[Opening TASK MATERIAL section]

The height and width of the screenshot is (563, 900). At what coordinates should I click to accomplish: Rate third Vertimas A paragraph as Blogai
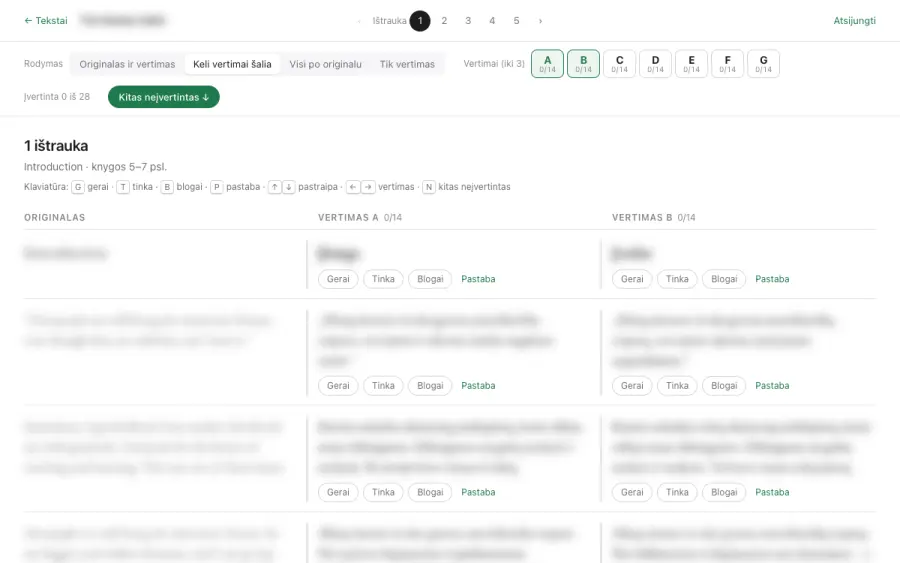point(430,492)
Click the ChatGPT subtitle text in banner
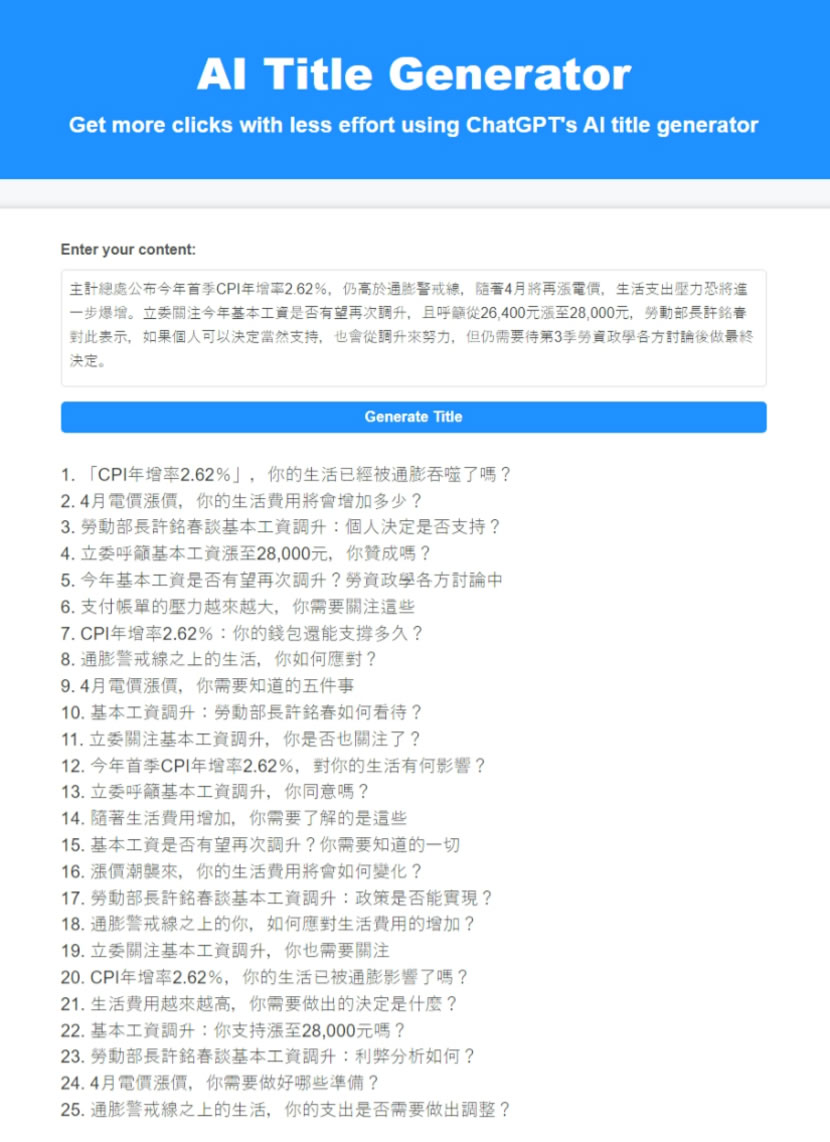The image size is (830, 1142). point(413,126)
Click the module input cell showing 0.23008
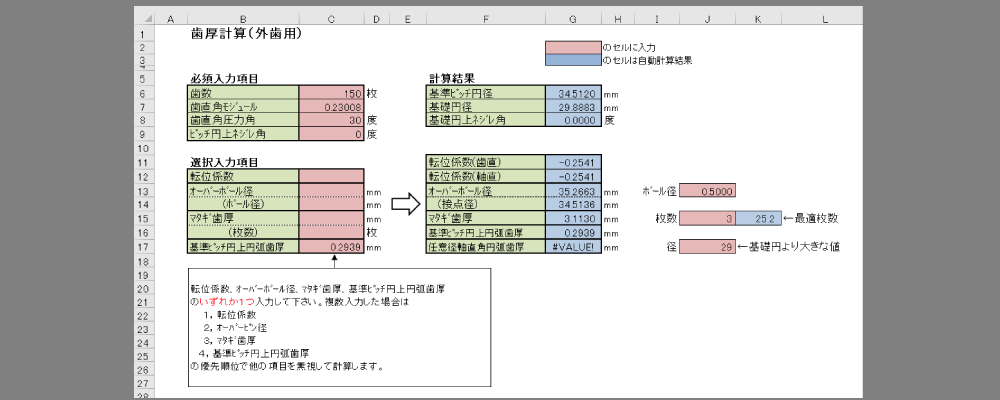Image resolution: width=1000 pixels, height=400 pixels. 331,107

[Closing TASK MATERIAL section]

▶ **AIM OF THE TASK**:
Leave the pictures aside and transcribe only the lines from the one holding "Click the ChatGPT subtitle text in banner" through the final line of the records above.

▶ **TASK SOLUTION**:
Click the ChatGPT subtitle text in banner
The image size is (830, 1142). point(413,126)
Click the module input cell showing 0.23008
Image resolution: width=1000 pixels, height=400 pixels. 331,107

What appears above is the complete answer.